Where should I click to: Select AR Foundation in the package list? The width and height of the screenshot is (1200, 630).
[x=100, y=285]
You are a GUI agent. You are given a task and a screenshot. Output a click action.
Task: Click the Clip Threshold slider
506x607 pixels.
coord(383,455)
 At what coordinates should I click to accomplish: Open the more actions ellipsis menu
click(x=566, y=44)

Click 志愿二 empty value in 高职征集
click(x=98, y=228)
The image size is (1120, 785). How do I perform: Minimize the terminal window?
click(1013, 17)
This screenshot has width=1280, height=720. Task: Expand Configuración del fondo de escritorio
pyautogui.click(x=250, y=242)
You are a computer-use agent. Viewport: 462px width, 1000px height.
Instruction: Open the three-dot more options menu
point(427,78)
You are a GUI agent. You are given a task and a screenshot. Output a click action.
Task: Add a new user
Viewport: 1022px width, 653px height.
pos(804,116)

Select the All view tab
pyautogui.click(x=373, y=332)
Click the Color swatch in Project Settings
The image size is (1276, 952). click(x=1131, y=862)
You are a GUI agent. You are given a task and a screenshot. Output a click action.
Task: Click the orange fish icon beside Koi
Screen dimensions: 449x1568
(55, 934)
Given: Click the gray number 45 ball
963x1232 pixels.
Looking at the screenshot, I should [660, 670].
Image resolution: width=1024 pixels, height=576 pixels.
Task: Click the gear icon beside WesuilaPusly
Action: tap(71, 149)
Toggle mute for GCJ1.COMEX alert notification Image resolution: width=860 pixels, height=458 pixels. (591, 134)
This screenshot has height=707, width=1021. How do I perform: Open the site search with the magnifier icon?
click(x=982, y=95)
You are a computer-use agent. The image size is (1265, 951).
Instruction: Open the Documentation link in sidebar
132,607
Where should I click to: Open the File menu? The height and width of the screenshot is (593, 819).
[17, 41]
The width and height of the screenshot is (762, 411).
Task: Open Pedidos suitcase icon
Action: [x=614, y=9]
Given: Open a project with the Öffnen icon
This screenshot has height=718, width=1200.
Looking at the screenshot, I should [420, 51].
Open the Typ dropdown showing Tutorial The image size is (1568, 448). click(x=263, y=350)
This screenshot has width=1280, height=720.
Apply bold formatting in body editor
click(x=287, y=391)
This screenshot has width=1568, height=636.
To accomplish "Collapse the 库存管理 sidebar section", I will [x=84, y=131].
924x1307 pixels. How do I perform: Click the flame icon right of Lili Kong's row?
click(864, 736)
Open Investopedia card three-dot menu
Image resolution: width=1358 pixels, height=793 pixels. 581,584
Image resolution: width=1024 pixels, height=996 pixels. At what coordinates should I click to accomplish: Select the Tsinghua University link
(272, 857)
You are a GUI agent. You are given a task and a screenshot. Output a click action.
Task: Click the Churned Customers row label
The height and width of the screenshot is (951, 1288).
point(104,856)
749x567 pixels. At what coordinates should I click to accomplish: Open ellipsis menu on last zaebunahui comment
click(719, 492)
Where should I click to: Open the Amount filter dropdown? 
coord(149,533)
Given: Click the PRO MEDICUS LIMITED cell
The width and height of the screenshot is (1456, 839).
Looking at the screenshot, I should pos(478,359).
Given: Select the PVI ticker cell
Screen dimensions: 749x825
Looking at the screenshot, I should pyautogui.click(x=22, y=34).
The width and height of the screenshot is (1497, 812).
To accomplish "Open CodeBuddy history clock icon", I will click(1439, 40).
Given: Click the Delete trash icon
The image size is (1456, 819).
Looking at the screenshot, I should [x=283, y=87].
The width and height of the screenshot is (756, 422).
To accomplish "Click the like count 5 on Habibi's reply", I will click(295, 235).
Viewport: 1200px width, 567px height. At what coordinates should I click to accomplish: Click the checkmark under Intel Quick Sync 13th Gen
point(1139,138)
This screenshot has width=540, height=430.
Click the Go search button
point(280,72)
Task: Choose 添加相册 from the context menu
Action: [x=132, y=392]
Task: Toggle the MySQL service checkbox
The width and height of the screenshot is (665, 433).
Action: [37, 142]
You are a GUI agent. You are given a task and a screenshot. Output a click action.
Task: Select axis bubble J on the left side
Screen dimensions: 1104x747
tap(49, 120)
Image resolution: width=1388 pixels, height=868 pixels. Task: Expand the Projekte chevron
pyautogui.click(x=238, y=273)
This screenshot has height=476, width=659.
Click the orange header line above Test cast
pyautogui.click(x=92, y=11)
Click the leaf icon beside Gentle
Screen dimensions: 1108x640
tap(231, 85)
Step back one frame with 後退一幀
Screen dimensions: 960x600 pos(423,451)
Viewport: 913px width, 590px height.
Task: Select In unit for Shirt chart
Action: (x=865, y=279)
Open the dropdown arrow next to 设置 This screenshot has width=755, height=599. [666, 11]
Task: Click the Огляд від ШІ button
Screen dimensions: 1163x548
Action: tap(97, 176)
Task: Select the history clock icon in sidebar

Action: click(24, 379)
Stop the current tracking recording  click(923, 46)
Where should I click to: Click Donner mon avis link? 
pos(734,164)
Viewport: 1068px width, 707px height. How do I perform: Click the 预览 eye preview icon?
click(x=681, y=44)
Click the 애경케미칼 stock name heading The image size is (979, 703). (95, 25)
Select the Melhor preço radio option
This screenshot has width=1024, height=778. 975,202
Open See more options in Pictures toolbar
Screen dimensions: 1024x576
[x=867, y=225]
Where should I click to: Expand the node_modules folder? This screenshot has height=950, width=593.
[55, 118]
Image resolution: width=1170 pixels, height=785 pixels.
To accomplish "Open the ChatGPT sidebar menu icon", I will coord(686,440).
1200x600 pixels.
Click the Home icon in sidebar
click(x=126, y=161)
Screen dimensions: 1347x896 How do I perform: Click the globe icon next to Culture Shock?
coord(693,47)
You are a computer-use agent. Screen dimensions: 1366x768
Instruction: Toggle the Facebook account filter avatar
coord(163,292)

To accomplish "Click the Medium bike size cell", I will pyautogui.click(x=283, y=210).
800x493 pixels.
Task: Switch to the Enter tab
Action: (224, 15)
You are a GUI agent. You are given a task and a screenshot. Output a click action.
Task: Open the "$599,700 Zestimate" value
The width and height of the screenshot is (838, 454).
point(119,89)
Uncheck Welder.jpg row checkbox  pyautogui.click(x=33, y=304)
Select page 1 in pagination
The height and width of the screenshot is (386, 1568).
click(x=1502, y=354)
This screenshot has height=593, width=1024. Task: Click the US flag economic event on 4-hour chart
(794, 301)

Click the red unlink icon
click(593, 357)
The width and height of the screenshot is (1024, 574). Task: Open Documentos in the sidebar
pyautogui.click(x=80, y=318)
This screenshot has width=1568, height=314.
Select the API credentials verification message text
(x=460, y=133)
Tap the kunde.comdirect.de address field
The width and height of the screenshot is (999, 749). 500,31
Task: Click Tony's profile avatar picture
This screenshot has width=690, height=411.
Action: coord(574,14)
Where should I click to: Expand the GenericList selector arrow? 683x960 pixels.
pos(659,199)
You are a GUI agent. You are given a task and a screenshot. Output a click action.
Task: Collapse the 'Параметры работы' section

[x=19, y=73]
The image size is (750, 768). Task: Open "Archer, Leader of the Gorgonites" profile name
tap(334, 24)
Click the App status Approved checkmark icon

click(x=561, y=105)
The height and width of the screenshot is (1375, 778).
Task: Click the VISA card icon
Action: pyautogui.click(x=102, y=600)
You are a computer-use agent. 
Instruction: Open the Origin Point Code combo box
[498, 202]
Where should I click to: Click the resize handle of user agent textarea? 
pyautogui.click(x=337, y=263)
-----
What lines of the data include the word "computer"? Copy each of them.

Exercise response:
You are a computer-use agent. Viewport: 462px width, 1000px height.
You are a computer-use agent. The image size is (1265, 951).
You are a computer-use agent. Screen dimensions: 1366x768
You are a computer-use agent. 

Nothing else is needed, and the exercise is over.